» **Work instructions**: Lay out the lines of the rows below as a JSON list of strings, one string per line, from the line containing "Click the 90 000 horizontal gridline" through the end of the rows, both included. Skip blank lines and leave the pictures out.

» **Material provided**:

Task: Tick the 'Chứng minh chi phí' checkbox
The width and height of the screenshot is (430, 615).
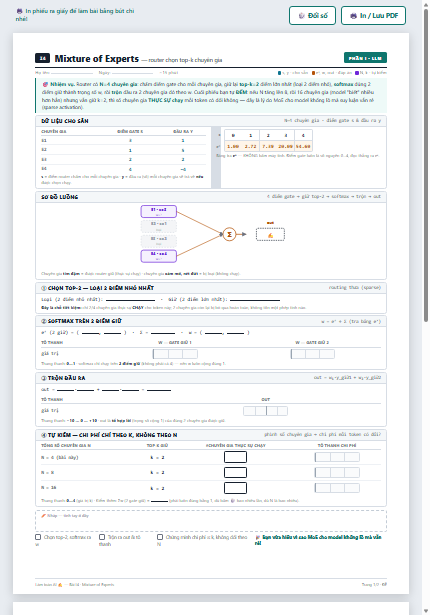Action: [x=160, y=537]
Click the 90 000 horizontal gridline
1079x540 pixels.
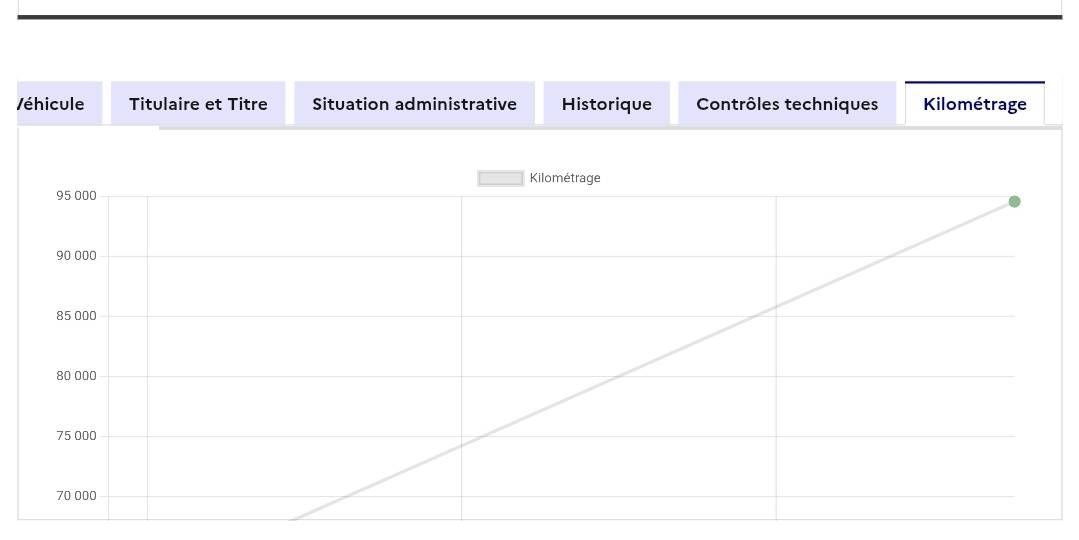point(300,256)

» **Reply**:
[
  "Click the 90 000 horizontal gridline",
  "1079x540 pixels.",
  "point(300,256)"
]